Myosin VI and branched actin filaments mediate membrane constriction and fission of melanosomal tubule carriers

Pinching the neck of a budding tubule or vesicle requires mechanical forces. Ripoll et al. show that myosin VI, together with branched actin filaments, constricts the membrane of tubular carriers released from melanosomes, which allows for the export of components from melanosomes and promotes melanosome homeostasis, maturation, and transfer to keratinocytes.

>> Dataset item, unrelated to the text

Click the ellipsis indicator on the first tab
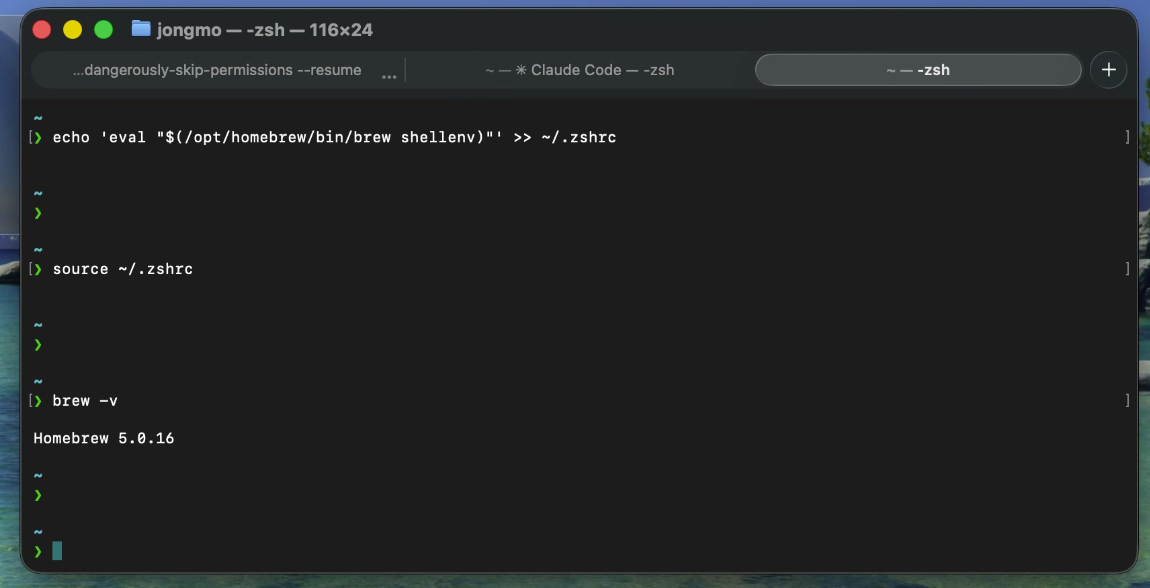Image resolution: width=1150 pixels, height=588 pixels. [x=389, y=72]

Vesicular and tubular transport intermediates regulate organellar cargo dynamics. Transport carrier release involves local and profound membrane remodeling before fission. Pinching the neck of a budding tubule or vesicle requires mechanical forces, likely exerted by the action of molecular motors on the cytoskeleton. Here, we show that myosin VI, together with branched actin filaments, constricts the membrane of tubular carriers that are then released from melanosomes, the pigment containing lysosome-related organelles of melanocytes. By combining superresolution fluorescence microscopy, correlative light and electron microscopy, and biochemical analyses, we find that myosin VI motor activity mediates severing by constricting the neck of the tubule at specific melanosomal subdomains. Pinching of the tubules involves the cooperation of the myosin adaptor optineurin and the activity of actin nucleation machineries, including the WASH and Arp2/3 complexes. The fission and release of these tubules allows for the export of components from melanosomes, such as the SNARE VAMP7, and promotes melanosome maturation and transfer to keratinocytes. Our data reveal a new myosin VI– and actin-dependent membrane fission mechanism required for organelle function.